On Fri, Jan 21, 2011 at 10:19 AM, Martin Langhoff <martin.langh...@gmail.com
> wrote:

> On Thu, Jan 20, 2011 at 10:07 PM, Sameer Verma <sve...@sfsu.edu> wrote:
> > You are hilariously evil >8-)~
>
> I think I'll scare new XS admins with "if you have problems with
> managing your XS... we'll ask Anna to come help you... mbwahahahaha".
>
>
 New XS admins, particularly if they're new to Linux culture, should be made
aware that you don't just give the root password to anyone who asks for it.
I've personally been bullied by a project manager who had no business with
those credentials and was not very happy when I told her that "It's on a
need to know basis" and when further pressed, "...and you don't need to
know, so quit asking."  I'm not a control freak, but emailing root passwords
in clear text to nitwits, and only a nitwit would even ask for such a thing,
is just not done.

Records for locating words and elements
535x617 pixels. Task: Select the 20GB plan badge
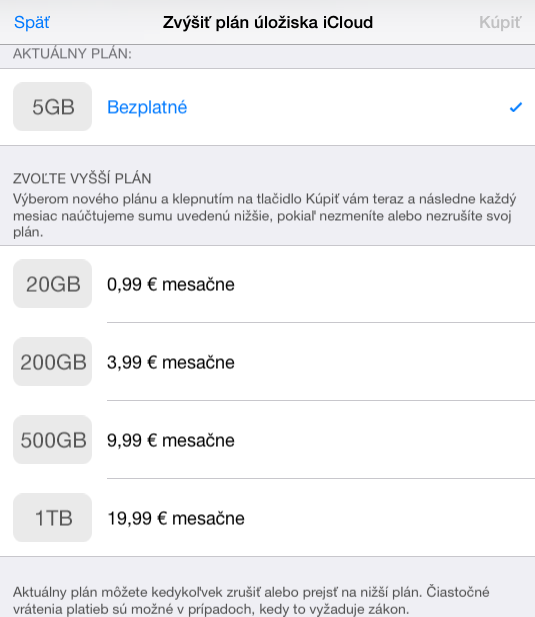click(52, 284)
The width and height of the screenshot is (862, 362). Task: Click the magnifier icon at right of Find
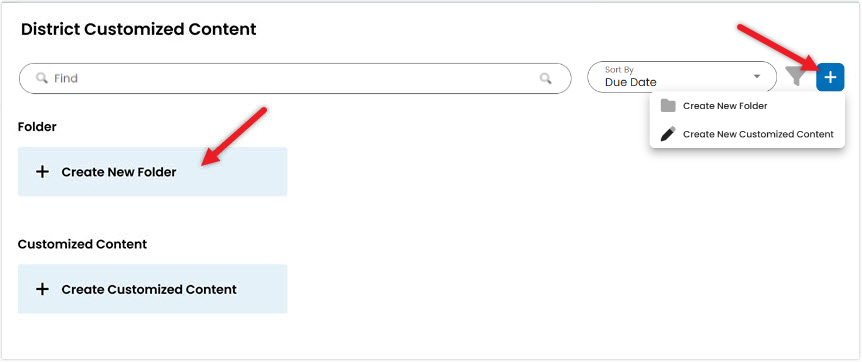[545, 78]
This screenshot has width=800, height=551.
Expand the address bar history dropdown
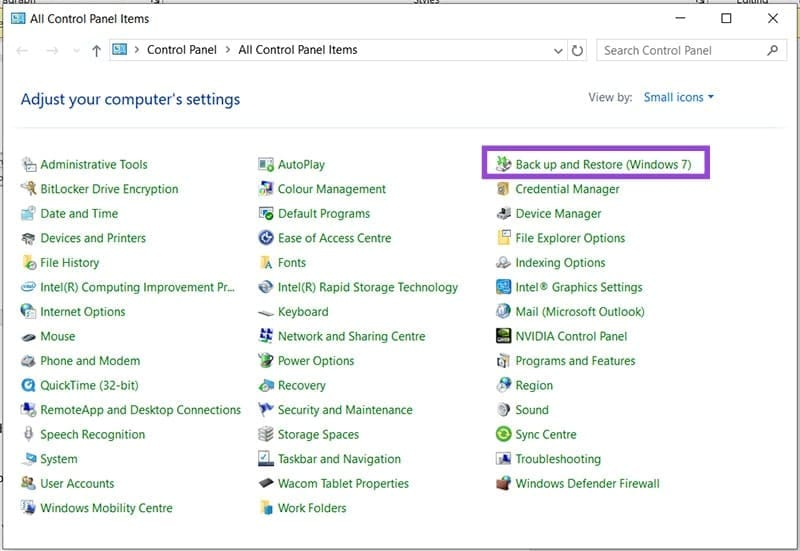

** BRIEF 1 **
Please write out the part of the email on XS admins starting with "I've personally been" and going on through "just not done.".
** BRIEF 2 **
In the email on XS admins, what did the writer tell the project manager when she pressed further for the root password?
The listing comes from a separate source.

** FINISHED ANSWER 1 **
I've personally been bullied by a project manager who had no business with
those credentials and was not very happy when I told her that "It's on a
need to know basis" and when further pressed, "...and you don't need to
know, so quit asking."  I'm not a control freak, but emailing root passwords
in clear text to nitwits, and only a nitwit would even ask for such a thing,
is just not done.

** FINISHED ANSWER 2 **
The writer said, "...and you don't need to know, so quit asking."